Since it is very likely that NYC and LA will get hydrogen first, they can be considered "lighthouses" for hydrogen, Gronich said. How the hydrogen for vehicles there will be produced is not yet decided. Gronich admitted it would be extremely difficult for electrolysis to cost-effectively compete with coal or natural gas hydrogen production, but the team looked at all these possibilities. Where to make the hydrogen is also a question. Do you make hydrogen at the fueling stations (forecourt production), clustered within 30 miles of the fueling stations, or further away and truck or pipe it in? Yes, building expensive hydrogen pipelines throughout Los Angeles is being considered in these scenarios. Pretty much everything is a possibility at this point. In fact, according to Julie Perez' presentation on the HyPro (hydrogen production) system, in order to figure out potential costs of a kilogram of hydrogen at the pump, the team looked at 116 different ways to maneuver hydrogen along the network. Different sources of hydrogen include coal gasification, biomass, the existing hydrogen supply, nuclear sources, and steam methane reforming. Transportation methods include pipelines and four types of delivery trucks: cold compressed gas truck, high-pressure gas truck, multi-stop liquid gas truck, and low-pressure gas truck (Perez made the assumptions that cold compressed gas trucks will be available in 2020, and that the pipeline through LA wouldn't be ready until 2025).
Figuring all of this together, it turns out that the cheapest path through the decision tree starts by making hydrogen using coal gasification and sequestering the CO2, then transporting the H2 through pipelines to fueling stations. Perez admitted that there are a lot of factors not yet in the data set (most important in my mind being the environmental and health effects, but also things like exactly where the CO2 would be sequestered). Changes in the capital cost of forecourt stations, the feasibility of building pipelines in the future, government CO2 policy (i.e., being required to sequester all CO2), and ethanol feedstock price can all affect the cost of hydrogen for consumers. Still, taking the information they have now, the HyPro model estimates the profited cost (what a consumer will pay) for a kilogram of hydrogen will range from a low of $2.50 to a high of $6, with the cost of most methods averaging between $3 and $4 starting in 2020 in Los Angeles.
Los Angeles and NYC are just the first places where hydrogen will likely be part of the transportation economy. The DOE's best guess at this point is that there will be 40 stations in the LA area by 2015, all in busy areas. The 2015, 40-station scenario for NYC has none in the city proper, but lots in Jersey and Long Island and other surrounding areas. Four years later (between 2016-19), San Francisco, Boston, Dallas, Detroit, and Chicago would tap into the hydrogen scene. More cities would follow every about four years, with the connecting areas fleshed out to create hydrogen corridors.
Initially, hydrogen stations would be built in areas close to airports, near roads that get more than 200,000 vehicles a day, within two miles of a retail center, and in a census tract with more than 3,000 vehicle registrations (which is higher than average). While converting existing gasoline stations to hydrogen centers may sound like the most sensible idea it may not be possible, because Steam Methane Reformers take up space, there are storage and compression issues, and local ordinances for things like setbacks may prevent hydrogen installation. The logic of centering hydrogen stations around company or municipal fleets will be put into the data set later this year.

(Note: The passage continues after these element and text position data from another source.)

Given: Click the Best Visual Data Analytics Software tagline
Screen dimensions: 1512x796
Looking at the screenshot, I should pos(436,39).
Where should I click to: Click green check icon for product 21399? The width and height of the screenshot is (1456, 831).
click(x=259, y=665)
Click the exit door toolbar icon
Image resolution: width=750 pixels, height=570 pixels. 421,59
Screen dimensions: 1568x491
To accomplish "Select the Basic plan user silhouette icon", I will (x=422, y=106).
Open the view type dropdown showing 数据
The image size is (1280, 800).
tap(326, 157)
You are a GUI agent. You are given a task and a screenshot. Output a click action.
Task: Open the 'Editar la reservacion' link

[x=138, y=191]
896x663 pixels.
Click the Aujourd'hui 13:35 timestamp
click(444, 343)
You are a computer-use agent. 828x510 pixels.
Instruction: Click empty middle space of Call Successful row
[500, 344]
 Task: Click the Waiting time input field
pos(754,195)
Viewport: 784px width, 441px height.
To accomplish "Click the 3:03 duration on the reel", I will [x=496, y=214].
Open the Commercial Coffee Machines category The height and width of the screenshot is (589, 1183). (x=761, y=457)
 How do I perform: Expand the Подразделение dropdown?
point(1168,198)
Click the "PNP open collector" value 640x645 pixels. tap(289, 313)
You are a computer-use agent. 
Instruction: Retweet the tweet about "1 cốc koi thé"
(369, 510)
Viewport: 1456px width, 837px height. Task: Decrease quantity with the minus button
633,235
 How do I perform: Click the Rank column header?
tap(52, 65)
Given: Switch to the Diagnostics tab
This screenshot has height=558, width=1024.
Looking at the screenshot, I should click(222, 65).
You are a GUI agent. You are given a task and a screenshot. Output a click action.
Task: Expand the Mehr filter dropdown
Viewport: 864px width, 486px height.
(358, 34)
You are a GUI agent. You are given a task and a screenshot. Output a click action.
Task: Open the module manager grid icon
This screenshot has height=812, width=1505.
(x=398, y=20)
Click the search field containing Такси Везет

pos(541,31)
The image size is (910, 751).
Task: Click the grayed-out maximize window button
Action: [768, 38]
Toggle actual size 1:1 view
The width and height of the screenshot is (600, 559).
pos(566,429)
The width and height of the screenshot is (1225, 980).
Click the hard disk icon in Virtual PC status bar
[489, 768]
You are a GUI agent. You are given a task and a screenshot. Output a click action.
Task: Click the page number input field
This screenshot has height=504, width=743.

All right then, who will buy hydrogen vehicles? Marga Melendez thinks she knows. She said the most likely candidates are people or families who: have a higher than average income, a higher education level, at least two cars in the family, and live in an area where there are poor air quality, state incentives for HFCVs, or mandates for zero emission vehicles. Guess where a lot of people like this live? In Los Angeles and New York City.
Ok, so we've figured out where the stations will be, and who will buy the cars, but doesn't that leave out one major component? It certainly does, and Paul Leiby has been looking a some of the largest roadblocks in the way of the hydrogen economy: vehicle availability and hydrogen model diversity (there needs to be trucks and small cars and minivans so everyone can drive the type of vehicle that suits their needs). One of Leiby's slides read, "A sustainable transition to hydrogen powered light duty vehicles is possible by 2050 (or so) at reasonable cost." But, he said, this will require a major government and business transition policy through at least 2025 to overcome market barriers. Two factors will influence fuel cell success by 2050: first, meeting the DOE's 2010 goals for HFCVs, with "average progress for other technologies" also occurring. Second, a price of oil that sits at about $90 a barrel in 2030. If these two things happen, Leiby said, there may not be any need for government policies (like a motor fuel tax exemptions or $1,000 per vehicle subsidy for hydrogen vehicles) much after 2025.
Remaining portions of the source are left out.